Considerato che, successivamente all’ordinanza di rimessione, questa Corte, con la sentenza n. 3 del 2010, ha dichiarato l’illegittimità costituzionale dell’art. 140 cod. proc. civ., nella parte in cui prevede che la notifica si perfeziona, per il destinatario, con la spedizione della raccomandata informativa, anziché con il ricevimento della stessa o, comunque, decorsi dieci giorni dalla relativa spedizione;
che, per effetto di tale sentenza, la questione di legittimità costituzionale della medesima disposizione è divenuta manifestamente inammissibile in quanto priva di oggetto;
che, invero, l’efficacia ex tunc della citata dichiarazione di illegittimità costituzionale preclude al giudice a quo una nuova valutazione della perdurante rilevanza della sollevata questione, valutazione che sola potrebbe giustificare la restituzione degli atti al giudice rimettente (da ultimo, ordinanze n. 325, n. 326 e n. 327 del 2009).

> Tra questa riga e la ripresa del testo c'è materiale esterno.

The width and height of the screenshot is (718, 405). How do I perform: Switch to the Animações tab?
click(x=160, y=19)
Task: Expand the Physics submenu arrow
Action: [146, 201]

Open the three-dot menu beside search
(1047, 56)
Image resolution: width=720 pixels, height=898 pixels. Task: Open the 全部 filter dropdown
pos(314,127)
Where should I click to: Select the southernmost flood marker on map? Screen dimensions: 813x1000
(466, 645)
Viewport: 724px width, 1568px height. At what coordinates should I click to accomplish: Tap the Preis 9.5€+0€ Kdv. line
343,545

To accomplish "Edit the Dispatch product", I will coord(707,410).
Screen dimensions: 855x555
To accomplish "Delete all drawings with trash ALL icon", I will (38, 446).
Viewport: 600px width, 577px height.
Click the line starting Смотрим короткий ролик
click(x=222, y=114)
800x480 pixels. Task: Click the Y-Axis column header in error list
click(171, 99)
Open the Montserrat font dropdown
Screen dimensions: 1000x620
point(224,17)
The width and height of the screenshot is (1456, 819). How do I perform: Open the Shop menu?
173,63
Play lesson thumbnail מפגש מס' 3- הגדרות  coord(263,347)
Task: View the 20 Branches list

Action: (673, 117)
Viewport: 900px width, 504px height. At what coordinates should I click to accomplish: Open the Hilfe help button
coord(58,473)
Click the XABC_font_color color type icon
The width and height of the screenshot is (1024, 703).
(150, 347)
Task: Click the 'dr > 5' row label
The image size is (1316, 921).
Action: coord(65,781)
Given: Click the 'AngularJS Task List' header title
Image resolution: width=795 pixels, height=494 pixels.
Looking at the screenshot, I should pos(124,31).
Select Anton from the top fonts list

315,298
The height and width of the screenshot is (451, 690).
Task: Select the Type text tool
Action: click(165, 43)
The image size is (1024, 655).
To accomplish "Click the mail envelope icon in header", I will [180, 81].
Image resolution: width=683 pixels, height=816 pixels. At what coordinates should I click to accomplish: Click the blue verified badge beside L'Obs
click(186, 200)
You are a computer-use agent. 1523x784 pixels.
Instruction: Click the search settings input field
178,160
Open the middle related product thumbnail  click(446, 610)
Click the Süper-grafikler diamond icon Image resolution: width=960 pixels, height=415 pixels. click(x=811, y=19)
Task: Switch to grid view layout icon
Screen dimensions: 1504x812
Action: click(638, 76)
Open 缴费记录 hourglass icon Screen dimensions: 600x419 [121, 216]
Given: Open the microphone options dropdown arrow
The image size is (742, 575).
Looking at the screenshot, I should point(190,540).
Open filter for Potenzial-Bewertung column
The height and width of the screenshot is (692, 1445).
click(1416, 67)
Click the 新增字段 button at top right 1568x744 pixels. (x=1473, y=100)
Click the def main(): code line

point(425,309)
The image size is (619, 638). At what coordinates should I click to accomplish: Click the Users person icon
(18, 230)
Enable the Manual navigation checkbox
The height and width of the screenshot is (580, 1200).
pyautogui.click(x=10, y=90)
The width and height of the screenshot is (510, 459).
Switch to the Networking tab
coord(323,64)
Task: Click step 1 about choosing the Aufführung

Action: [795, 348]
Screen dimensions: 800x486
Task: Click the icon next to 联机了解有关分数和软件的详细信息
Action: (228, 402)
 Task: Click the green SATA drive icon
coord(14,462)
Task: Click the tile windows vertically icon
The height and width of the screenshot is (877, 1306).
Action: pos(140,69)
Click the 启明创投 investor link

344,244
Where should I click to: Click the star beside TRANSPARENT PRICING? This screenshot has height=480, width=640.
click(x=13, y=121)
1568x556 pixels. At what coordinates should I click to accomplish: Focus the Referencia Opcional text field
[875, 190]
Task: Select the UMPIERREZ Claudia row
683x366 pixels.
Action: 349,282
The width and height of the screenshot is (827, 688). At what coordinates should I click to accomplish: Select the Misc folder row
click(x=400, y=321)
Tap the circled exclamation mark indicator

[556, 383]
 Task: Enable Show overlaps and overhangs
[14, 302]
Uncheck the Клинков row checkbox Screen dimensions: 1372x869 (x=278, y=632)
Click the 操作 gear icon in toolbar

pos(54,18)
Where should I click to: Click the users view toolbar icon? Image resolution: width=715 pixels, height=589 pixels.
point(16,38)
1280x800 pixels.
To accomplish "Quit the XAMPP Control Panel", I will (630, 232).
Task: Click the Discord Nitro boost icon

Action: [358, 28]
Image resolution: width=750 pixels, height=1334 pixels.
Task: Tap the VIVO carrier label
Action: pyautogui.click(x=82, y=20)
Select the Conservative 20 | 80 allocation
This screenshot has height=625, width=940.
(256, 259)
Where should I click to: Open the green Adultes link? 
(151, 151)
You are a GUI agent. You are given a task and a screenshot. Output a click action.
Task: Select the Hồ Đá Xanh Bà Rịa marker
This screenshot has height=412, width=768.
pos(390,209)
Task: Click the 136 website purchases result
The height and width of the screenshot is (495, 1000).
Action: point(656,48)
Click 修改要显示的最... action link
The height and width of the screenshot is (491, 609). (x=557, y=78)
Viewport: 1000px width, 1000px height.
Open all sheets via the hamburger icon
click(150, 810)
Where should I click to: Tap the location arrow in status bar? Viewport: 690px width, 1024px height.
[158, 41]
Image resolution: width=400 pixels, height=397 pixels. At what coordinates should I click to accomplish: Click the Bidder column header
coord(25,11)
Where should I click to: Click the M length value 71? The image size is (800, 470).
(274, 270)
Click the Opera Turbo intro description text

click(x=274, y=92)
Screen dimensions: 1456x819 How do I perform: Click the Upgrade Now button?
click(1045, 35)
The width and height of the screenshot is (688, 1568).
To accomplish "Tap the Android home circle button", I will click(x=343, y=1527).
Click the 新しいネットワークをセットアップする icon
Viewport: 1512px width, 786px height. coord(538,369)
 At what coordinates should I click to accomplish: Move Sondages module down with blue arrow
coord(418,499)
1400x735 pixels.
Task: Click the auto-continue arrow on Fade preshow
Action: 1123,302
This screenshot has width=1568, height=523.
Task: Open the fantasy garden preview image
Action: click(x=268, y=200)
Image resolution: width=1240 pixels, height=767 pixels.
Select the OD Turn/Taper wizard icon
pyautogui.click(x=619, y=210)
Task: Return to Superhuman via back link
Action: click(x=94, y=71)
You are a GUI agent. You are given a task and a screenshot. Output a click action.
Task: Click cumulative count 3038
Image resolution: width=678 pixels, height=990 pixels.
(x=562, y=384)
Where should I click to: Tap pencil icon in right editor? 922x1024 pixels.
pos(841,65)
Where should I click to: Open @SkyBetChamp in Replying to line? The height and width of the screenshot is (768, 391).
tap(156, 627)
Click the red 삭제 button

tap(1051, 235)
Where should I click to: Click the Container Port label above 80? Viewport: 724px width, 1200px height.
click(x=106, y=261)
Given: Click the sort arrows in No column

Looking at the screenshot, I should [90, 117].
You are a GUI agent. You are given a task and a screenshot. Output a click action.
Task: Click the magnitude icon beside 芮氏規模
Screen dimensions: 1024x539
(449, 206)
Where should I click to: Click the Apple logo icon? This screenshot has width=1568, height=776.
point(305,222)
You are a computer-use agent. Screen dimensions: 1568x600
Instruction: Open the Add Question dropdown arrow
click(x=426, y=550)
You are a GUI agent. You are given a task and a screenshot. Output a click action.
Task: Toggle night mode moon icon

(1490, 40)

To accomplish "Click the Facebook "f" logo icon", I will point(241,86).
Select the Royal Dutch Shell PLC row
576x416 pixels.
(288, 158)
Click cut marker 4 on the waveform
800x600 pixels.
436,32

Visti gli artt. 26, secondo comma, della legge 11 marzo 1953, n. 87, e 9, comma 2, delle norme integrative per i giudizi davanti alla Corte costituzionale.
per questi motivi
LA CORTE COSTITUZIONALE
dichiara la manifesta inammissibilità della questione di legittimità costituzionale dell’art. 140 del codice di procedura civile, sollevata, in riferimento agli artt. 3, 24 e 111 della Costituzione, dal Giudice di pace di Comiso con l’ordinanza indicata in epigrafe.
Così deciso in Roma, nella sede della Corte costituzionale, Palazzo della Consulta, il 9 giugno 2010.
F.to:
Francesco AMIRANTE, Presidente
Paolo MADDALENA, Redattore
Giuseppe DI PAOLA, Cancelliere
Depositata in Cancelleria il 17 giugno 2010.